#### JOBS:
1. Using the text about the Jerry Lee Lewis album, decide whether each statement agrees with it: (a) the album's producer was Jerry Kennedy; (b) the album was recorded in Memphis; (c) the album stayed on the Billboard 200 for twelve weeks. Answer yes or no for each and quote the deciding words.
2. According to the text about the Jerry Lee Lewis album, what was the album's peak position on the Billboard 200?

#### TEXT BLOCK:
Studio album by Jerry Lee Lewis
- Released: 1969
- Studio: Columbia Studios, Nashville, Tennessee
- Genre: Country
- Length: 28:55
- Label: Smash
- Producer: Jerry Kennedy

Jerry Lee Lewis chronology
| Sings the Country Music Hall of Fame Hits, Vol. 1 (1969) | Sings the Country Music Hall of Fame Hits, Vol. 2 (1969) | The Golden Cream of the Country (1970) |

= Sings the Country Music Hall of Fame Hits, Vol. 2 =

Sings the Country Music Hall of Fame Hits, Vol. 2 is the eleventh studio album by American musician and pianist Jerry Lee Lewis, released on Smash Records in 1969.

The album appeared on the Billboard 200 on May 10, 1969, staying for ten weeks and reaching a peak position of #124.

#### GIVEN INFORMATION:
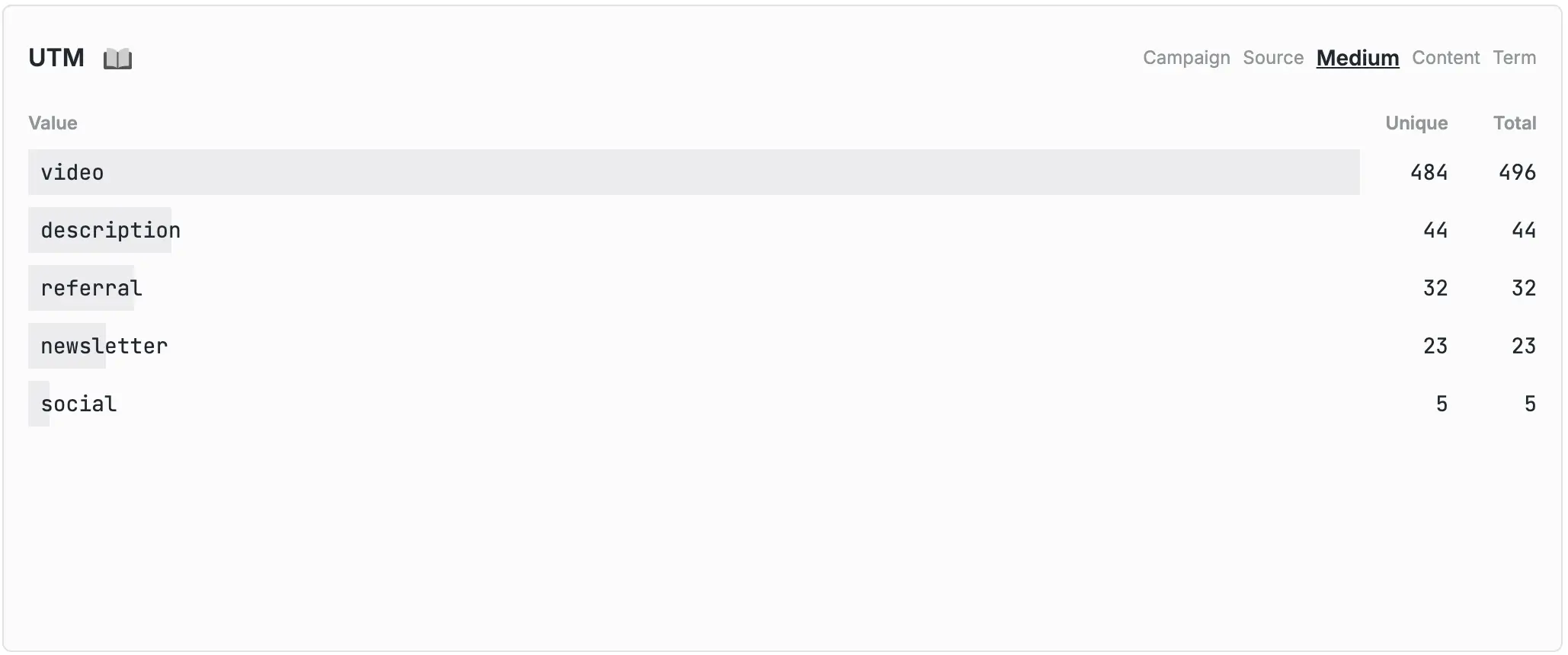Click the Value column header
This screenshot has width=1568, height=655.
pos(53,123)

#### ANSWERS BELOW:
1.
(a) Yes: "Producer: Jerry Kennedy"
(b) No: "Studio: Columbia Studios, Nashville, Tennessee"
(c) No: "staying for ten weeks"

2. The album peaked at #124 on the Billboard 200.